By all accounts, another quick-fix solution to India’s fiscal consolidation problem is in the offing. It is no secret that for the past many years, the gap between government revenue and expenditure has increased spectacularly. After borrowing heavily from markets, the Union government now wants to try another “solution”: raising income tax on the “super rich”. It is unlikely to work. India has learned the hard way that raising tax rates does not lead to higher revenue and only results in difficulties in collection. And this is just one problem: if the years of growth have not led to lasting revenue buoyancy, surely raising tax rates will not solve the problem.
There is undoubtedly a pressing need to raise revenues, but the right way to do that is to increase compliance and spreading the tax base, rather than milking the middle class at will—the least resistant services class to be more precise. For example, the government has shown little will to increase the tax base by netting the self-employed “rich”. Today, there is plenty of data about consumption patterns ranging from high cellphone bills to purchases of automobiles that can be used to find individuals who do not pay tax or evade it. In addition, chasing black money sloshing around in the economy and getting channelled into unproductive sectors such as real estate can be a fruitful option.

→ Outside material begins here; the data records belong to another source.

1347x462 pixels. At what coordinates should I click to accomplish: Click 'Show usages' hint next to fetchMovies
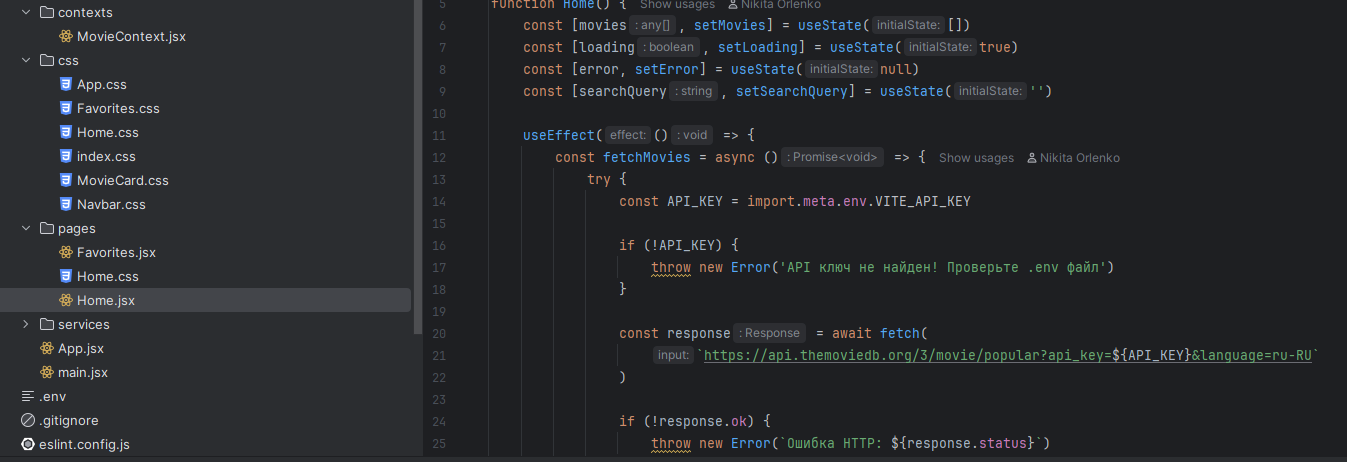[x=975, y=158]
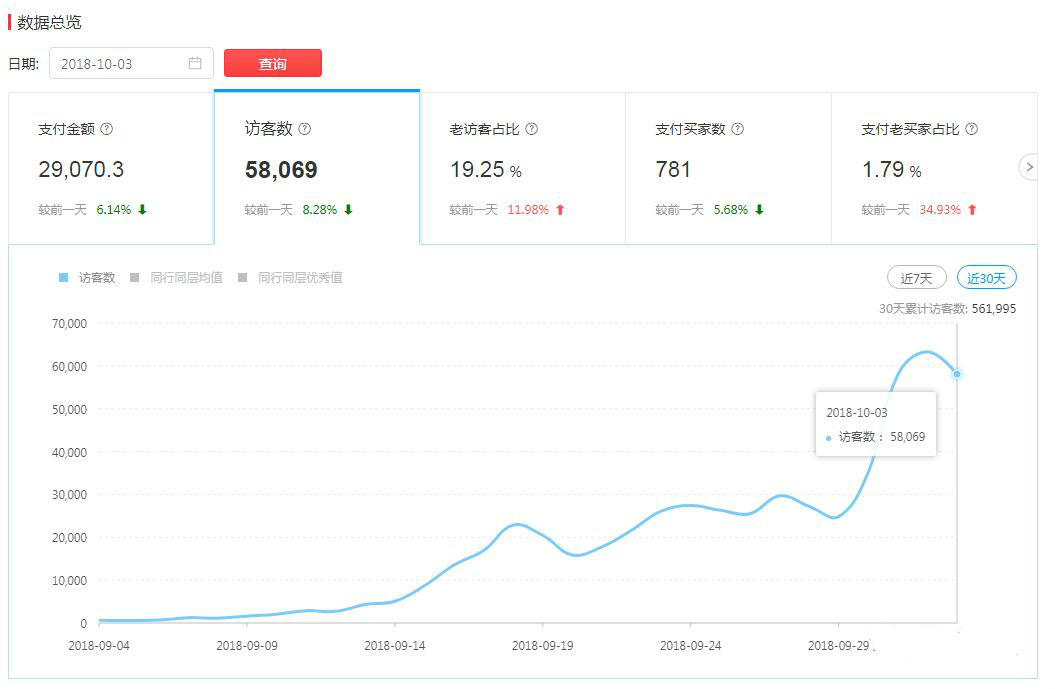
Task: Expand more metric cards with the right chevron
Action: (x=1030, y=167)
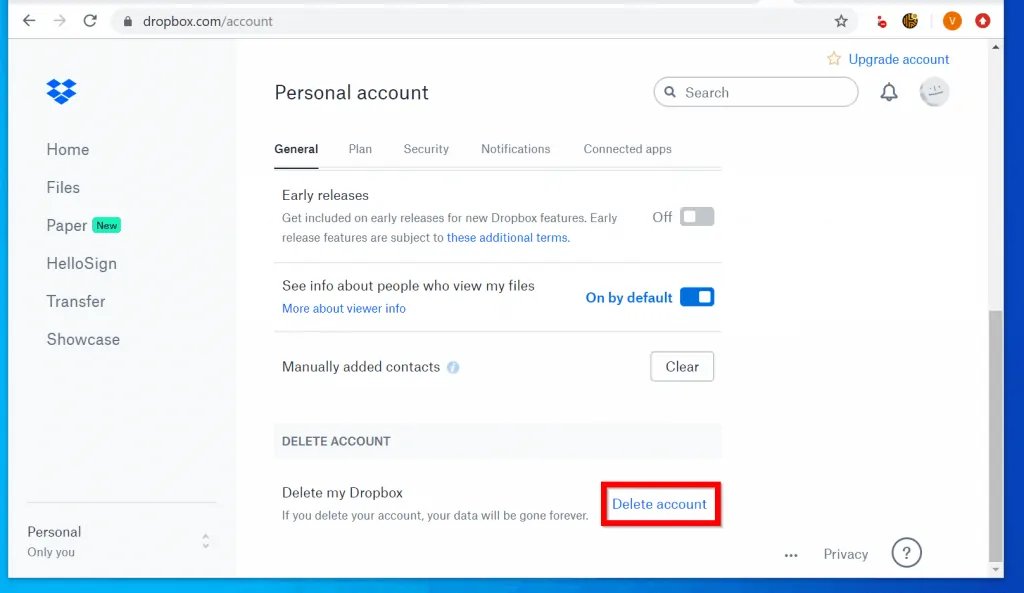Viewport: 1024px width, 593px height.
Task: Select the Notifications tab
Action: [515, 148]
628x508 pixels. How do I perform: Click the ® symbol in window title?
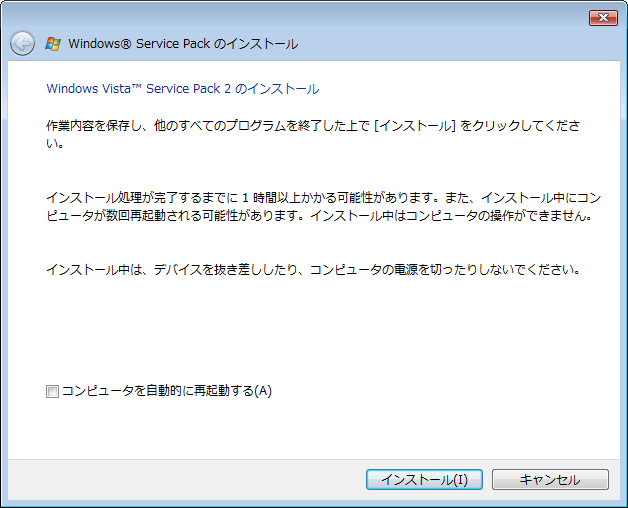pyautogui.click(x=125, y=44)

These options, however, require some will and this government has a shortage of that commodity. Further, if the government is serious about addressing the revenue side of the budget, it should get back to the direct taxes code (DTC), focus on issues raised by various parties and make way for its early implementation. The same holds true for the goods and services tax (GST), where virtually no progress is visible.
To be sure, revenue is only one part of the story. The real problem is that government expenditure has just gone out of hand, and until that is brought under control, raising tax rates will not serve the purpose. Again, the grand idea of redistribution the United Progressive Alliance government adopted, especially in its second term, has reached its natural limit as it did some three decades ago. No matter how well you cut the pie, it is not sufficient to serve the needs of all Indians. The only option is to increase the size of the pie and that will happen only through growth.